Better seats  It is always nice to have a bit of comfort on a long journey, and the original 'Series' seats do not provide it.  There are various options available, but my favourites are either the high back seats available from Exmoor Trim (which fit the original Series seat frames and runners) or a set of seats from a later Defender, which are not too difficult to fit in place of the original seats.  The Defender seat design actually appeared first on late model Series III 'County' vehicles in about 1981.

A 'Fully loaded' Series III - acoustic floor mat, Defender seats, retracting seatbelts and overdrive. 

Retracting seat belts  As fitted to late model Series III vehicles, inertia reel seatbelts can be retrofitted to almost all 'Series' Land Rovers.  Especially useful on Series II and IIA models, where the switchgear is scattered across the centre dash, and almost impossible to reach while wearing a correctly adjusted static seatbelt.  It is important to use the correct brackets and spreader plates - I have seen some horrific installations which would tear the mounts straight out of the body in a serious accident.

Higher gearing  All the 'Series' vehicles are undergeared for road use, with first gear being redundant unless you are stationary with a heavy trailer behind you on a steep hill.  There are several ways in which you can raise the gearing for a more relaxed cruise (and better fuel economy).  The cheapest but least satisfactory is to replace the 4.7 ratio differentials with 3.54 items.  This increases the gearing by around 33%, but the speedo reading will then be out by the same amount, and the effectiveness of the handbrake is very much decreased.  The low ratio gearing is also raised 33%, reducing off-road capability.
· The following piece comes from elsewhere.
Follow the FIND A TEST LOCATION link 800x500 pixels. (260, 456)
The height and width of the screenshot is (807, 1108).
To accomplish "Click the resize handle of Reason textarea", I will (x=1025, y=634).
And depending on how much power your engine is producing, you may run into problems due to the large ratio gap between 3rd and 4th gear.  Increasing the overall gearing also increases the size of this gap.  You end up screaming the engine in third gear, drop it into fourth and the power drops away.  On long hills you are forever swapping between 3rd and 4th to maintain reasonable progress.  High ratio diffs work well with V8s, turbodiesels (especially the TDi) or big old diesels like the Perkins 4.203.  They are also fine in a short wheelbase with a good healthy 2.25 petrol engine.  But for a tired petrol, or 2.25 diesel, or a long wheelbase (especially a Station Wagon) you may be disappointed.

Also very popular is an overdrive unit - basically a two speed gearbox which bolts onto the back of the standard 4-speed box.  When engaged this gives around 30% increase in gearing.  The 'Fairey' (;ater Superwinch) overdrive is by far the most popular and widely available second hand, but has a couple of problems.  The oil capacity is small, and many of these units have been damaged by overheating through running low on oil.  It is not an especially robust unit, and can be broken through misuse (most commonly, using 1st and 2nd gear with the overdrive engaged).  Parts availability is patchy, with some bearings currently unavailable.  These overdrives can get very noisy when the bearings wear, and there are far more bad Faireys out there than good ones, making them a dubious second-hand purchase.
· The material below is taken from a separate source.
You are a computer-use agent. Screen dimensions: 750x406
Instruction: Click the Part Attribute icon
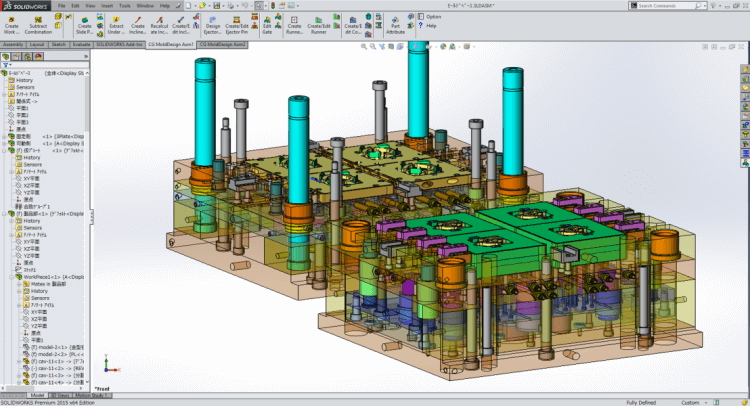click(395, 26)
You might come across a 'Toro' overdrive - a close copy of the Fairey, but with some small internal differences.  They suffer the same problems as the Fairey unit, and parts supply is non-existent.  If you are looking at an overdrive which looks like a Fairey but has no maker's name on it, it may be a Toro - so beware.  More recently Rocky Mountain (a Canadian company) introduced the Roverdrive, an all-new design which uses the transfer box oil for lubrication.  I have no personal experience of these units but have heard good things about them.

Finally, conversion kits are available from Ashcroft Transmissions to raise the high range gearing in the transfer box.  This gives a similar step up to the Fairey overdrive, but in all gears, all the time - so that 1st gear will finally get some use.  Cost is quite reasonable (although there is a lot of labour required to fit one), and the conversion does not add any more moving parts to the drivetrain - so reliability should be good.  Speedo accuracy and handbrake efficiency are not affected.  But although low ratio gearing is the same as before, high ratio is raised in much the same way as fitting 3.54 differentials, so the same warnings apply.